Aujourd'hui - probablement le constat le plus triste qui soit -, l'aveuglement s'est réduit comme une peau de chagrin et l'irruption des gardes du corps voués à être les protecteurs de ce que notre civilisation a d'irremplaçable - sa tolérance qui n'est pas faiblesse, son pluralisme qui n'est pas dilution, ses contradictions qui ne sont pas infirmité - est la manifestation la plus sombrement éclatante d'une société qui comporte en son sein des ennemis qui veulent notre perte.

J'exagère, je me vante. Pas celle de tous. Ces amis qui m'entourent et dont les gardes du corps observent les alentours avec infiniment de vigilance et de compétence ont, pour des raisons que j'ignore, offensé, plus que d'autres, la susceptibilité meurtrière de ces massacreurs de la pensée, de ces tueurs de l'esprit, de ces éradicateurs de la liberté.
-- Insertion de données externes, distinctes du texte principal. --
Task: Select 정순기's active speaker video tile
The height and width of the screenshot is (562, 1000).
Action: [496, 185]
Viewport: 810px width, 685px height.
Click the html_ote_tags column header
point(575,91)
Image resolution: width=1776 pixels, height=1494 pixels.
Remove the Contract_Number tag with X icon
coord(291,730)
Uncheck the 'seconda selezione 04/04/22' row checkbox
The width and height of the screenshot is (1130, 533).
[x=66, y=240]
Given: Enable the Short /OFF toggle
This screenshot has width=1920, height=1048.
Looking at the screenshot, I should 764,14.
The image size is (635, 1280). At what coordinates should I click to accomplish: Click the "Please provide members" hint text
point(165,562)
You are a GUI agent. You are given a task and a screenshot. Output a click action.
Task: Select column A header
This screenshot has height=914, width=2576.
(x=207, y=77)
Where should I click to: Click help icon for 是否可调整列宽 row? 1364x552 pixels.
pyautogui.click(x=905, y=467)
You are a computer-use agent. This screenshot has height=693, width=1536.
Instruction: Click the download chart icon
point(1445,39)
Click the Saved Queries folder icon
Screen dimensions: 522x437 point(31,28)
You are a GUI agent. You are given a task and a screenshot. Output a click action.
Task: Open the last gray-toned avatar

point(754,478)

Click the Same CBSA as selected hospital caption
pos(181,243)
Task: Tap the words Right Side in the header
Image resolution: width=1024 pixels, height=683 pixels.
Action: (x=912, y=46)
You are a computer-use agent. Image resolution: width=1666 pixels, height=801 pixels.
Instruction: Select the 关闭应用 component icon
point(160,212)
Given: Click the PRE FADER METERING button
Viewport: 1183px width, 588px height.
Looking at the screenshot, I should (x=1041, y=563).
Parce qu'ils ont été plus audacieux, parce que pas une seconde ils n'ont laissé leur exigence de vérité être amendée par un souci de la nuance qui, à leurs yeux, serait perçu telle une insupportable frilosité.

Je les admire, ces héros de l'expression libre, ces aventuriers de l'esprit tellement conscients de ce qu'ils risquent qu'à aucun moment ils ne songeraient à récuser l'assistance de ces gardes du corps en poussant l'héroïsme jusqu'à la surenchère, jusqu'à l'absurde.

Dans quelle France respire-t-on pour que cette aspiration à la fraternité, souvent oubliée - et par moi, le premier - dans notre devise républicaine soit battue en brèche avec tant de cruauté pour que des frères, des amis, parmi les nôtres, doivent, jour après jour, se soumettre au regard tutélaire d'anges gardiens ?

J'entends bien que ces ignobles, quand ils ont cru assassiner la pensée en assassinant ceux qu'elle habitait, n'ont jamais gagné la partie et que, contre eux, l'incroyable vigueur de la liberté l'emportera toujours mais cette certitude ne me console pas de tout.

Ces gardes du corps auprès de mes amis m'apparaissent comme le deuil éclatant, ostentatoire, actuel de la douceur d'aimer, de vivre.